SM Caen : battu à Valenciennes, Malherbe a totalement déjoué
- 28 févr.
- 2 min de lecture
(Photo en rbphotostory)
Le Stade Malherbe Caen a concédé, ce samedi 28 février 2026, sa troisième défaite depuis l’arrivée de Gaël Clichy sur le banc, en s’inclinant sur la pelouse de Valenciennes (2-1). Une rencontre mal maîtrisée par des Caennais longtemps amorphes, punis juste avant la pause par un doublé express de Gaëtan Courtet.
Deux coups de massue avant la mi-temps
Pendant quarante minutes, la partie avait pourtant tout d’un match fermé, haché, pauvre en occasions franches. Mais à force de subir les vagues valenciennoises, les Malherbistes ont fini par rompre. À la 41e minute, Courtet surgissait au premier poteau pour reprendre de la tête un centre venu de la droite. Trois minutes plus tard (44’), le même Courtet, encore oublié dans la surface, doublait la mise sur un nouveau centre parfaitement exploité.

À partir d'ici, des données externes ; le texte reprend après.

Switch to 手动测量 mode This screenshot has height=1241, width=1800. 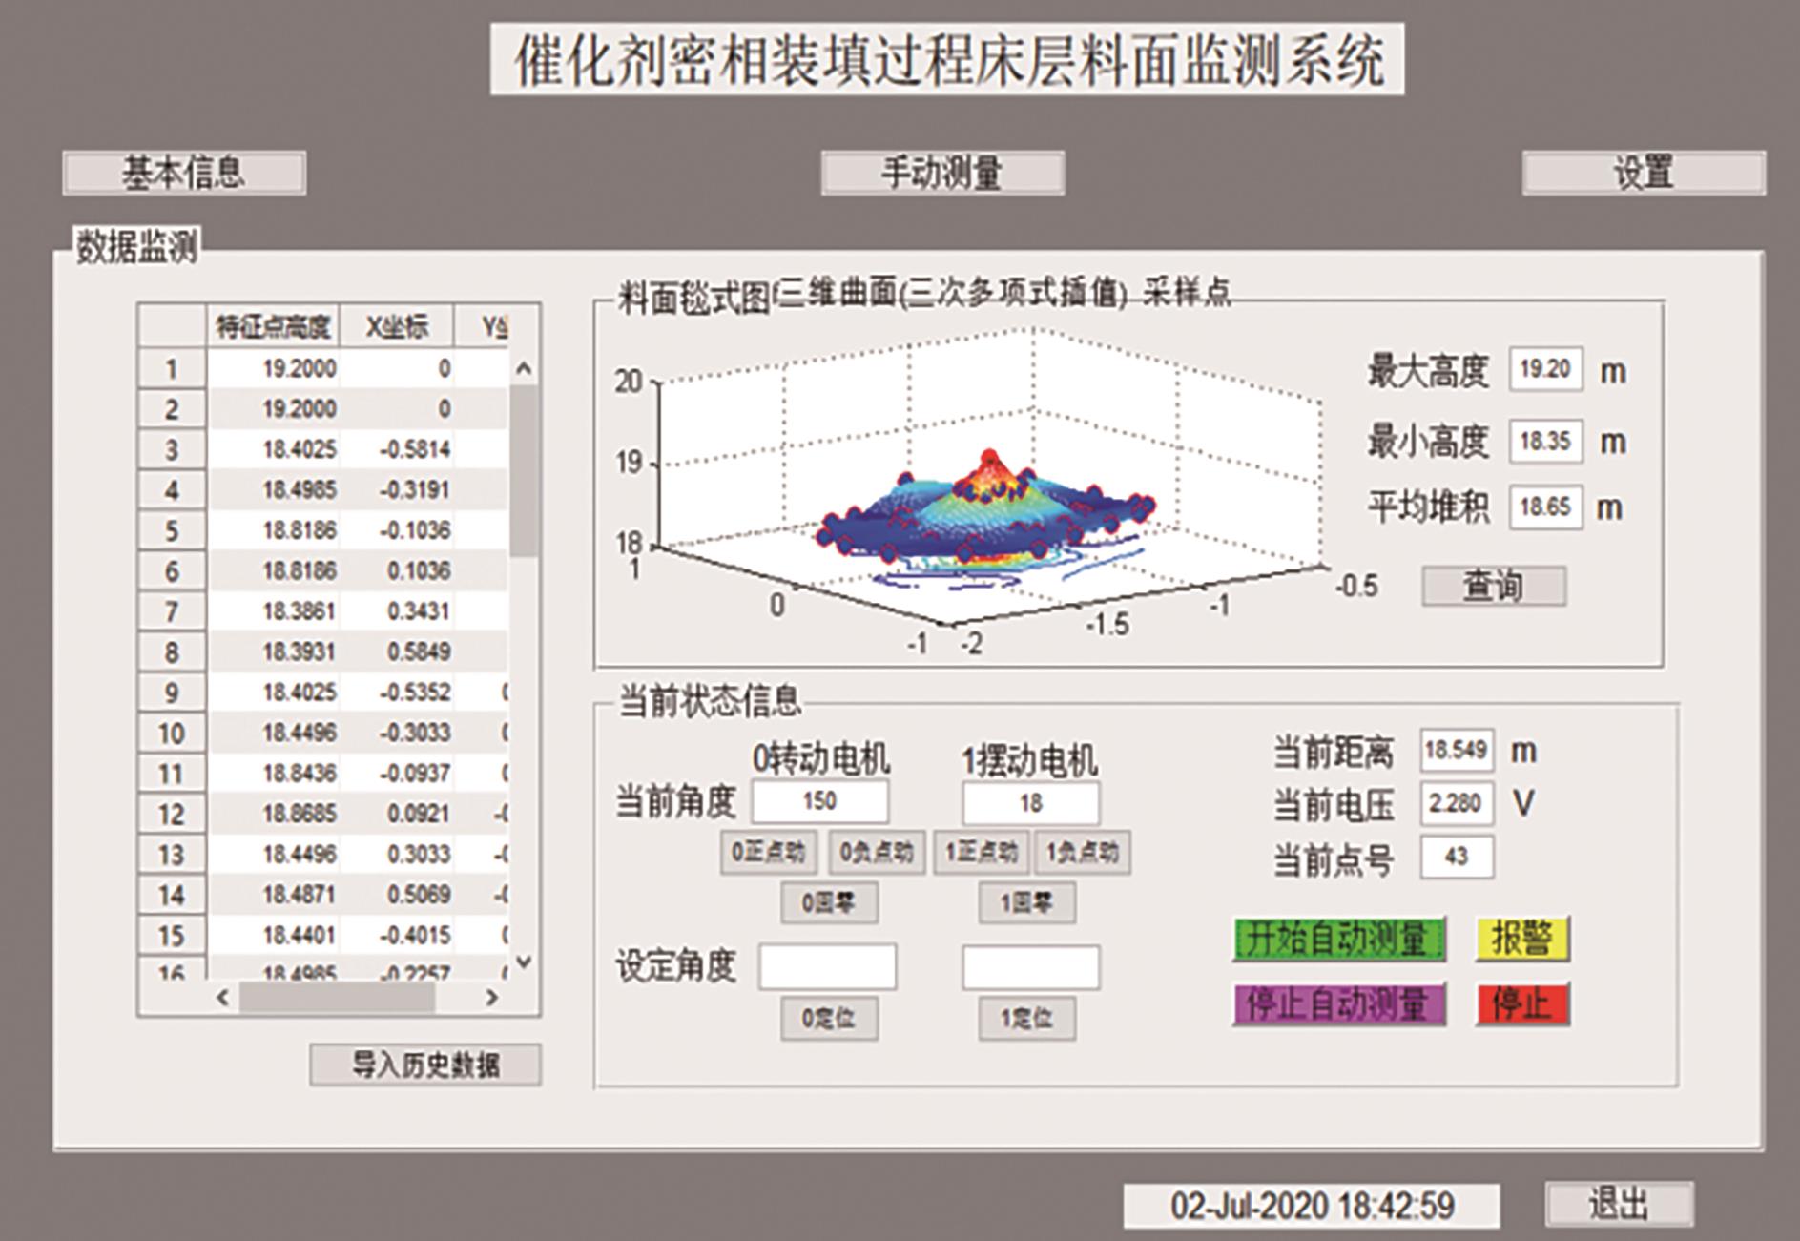click(x=942, y=174)
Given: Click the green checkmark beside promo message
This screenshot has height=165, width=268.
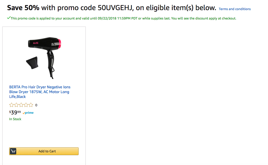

Deux actions similaires, deux erreurs de marquage flagrantes, et une défense caennaise totalement dépassée dans le jeu aérien. En l’espace de 180 secondes, le match avait basculé.
Une réaction trop tardive
Au retour des vestiaires, le visage caennais n’a pas immédiatement changé. Peu d’intensité, trop d’imprécisions techniques et un manque criant de créativité offensive ont empêché les visiteurs de mettre la pression sur le bloc nordiste.
Il a fallu attendre le dernier quart d’heure pour voir une réelle révolte. À la 77e minute, Mohamed Hafid réduisait l’écart, profitant d’un ballon mal repoussé pour relancer le suspense. Mais cet espoir est resté timide. Contrairement à d’autres rencontres de l’ère Clichy où Caen parvenait à arracher des matches nuls dans le money-time, les Rouge et Bleu n’ont cette fois jamais semblé capables d’enflammer la fin de rencontre.
Battus dans l’engagement et dans les duels, sanctionnés sur des phases pourtant identifiables, les Caennais repartent de Valenciennes avec des doutes. Il faudra rapidement retrouver de la solidité défensive et davantage de personnalité pour éviter que cette mauvaise passe ne s’installe durablement.